Vitalii Kleshchevnikov

Cell identity drives cell-cell communication and tissue architecture and is in return regulated by cell extrinsic cues. Cell identity is determined by the combination of intrinsic developmentally established transcription factor use (TF) and constitutive as well as cell communication-dependent TF activities. We developed two probabilistic models that advance the understanding of these processes using single-cell and spatial genomic data.

Spatial transcriptomic technologies promise to resolve cellular wiring diagrams of tissues in health and disease, but comprehensive mapping of cell types in situ remains a challenge. We present cell2location, a Bayesian model that can resolve fine-grained cell types in spatial transcriptomic data and create comprehensive cellular maps of diverse tissues. Cell2location accounts for technical sources of variation and borrows statistical strength across locations, thereby enabling the integration of single cell and spatial transcriptomics with higher sensitivity and resolution than existing tools. We assess cell2location in three different tissues and demonstrate improved mapping of fine-grained cell types. Collectively our results present cell2location as a versatile analysis tool for mapping tissue architectures in a comprehensive manner.

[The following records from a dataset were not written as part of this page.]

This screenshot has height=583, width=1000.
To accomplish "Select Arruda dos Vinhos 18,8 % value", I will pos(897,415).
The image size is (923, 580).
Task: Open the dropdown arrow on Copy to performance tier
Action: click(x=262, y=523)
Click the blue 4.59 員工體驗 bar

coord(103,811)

Cell identity and plasticity is regulated by a combinatorial code mediated by transcription factors and the cell communication environment. Systematically dissecting how the regulatory code robustly defines the vast complexity of cell populations across tissues is a long-standing challenge. Measured using the assay for transposase-accessible chromatin with sequencing (ATAC-seq), DNA accessibility provides a readout of intermediate gene regulation steps at single-cell resolution. Existing methods address one or several subproblems of modelling DNA accessibility. We are missing an end-to-end mechanistic model that represents all steps of the biological process, that generalises to both new DNA sequences and TF abundance combinations and can simultaneously characterise hundreds to thousands of cell states observed in single-cell genomics atlases. To address this, we formulated cell2state, a mechanistic end-to-end probabilistic model of TF recruitment to a chromatin locus and downstream TF effect on DNA accessibility. Cell2state outperforms the state-of-the-art deep learning models and enables simulating the possible chromatin states given TF abundance of source cell types.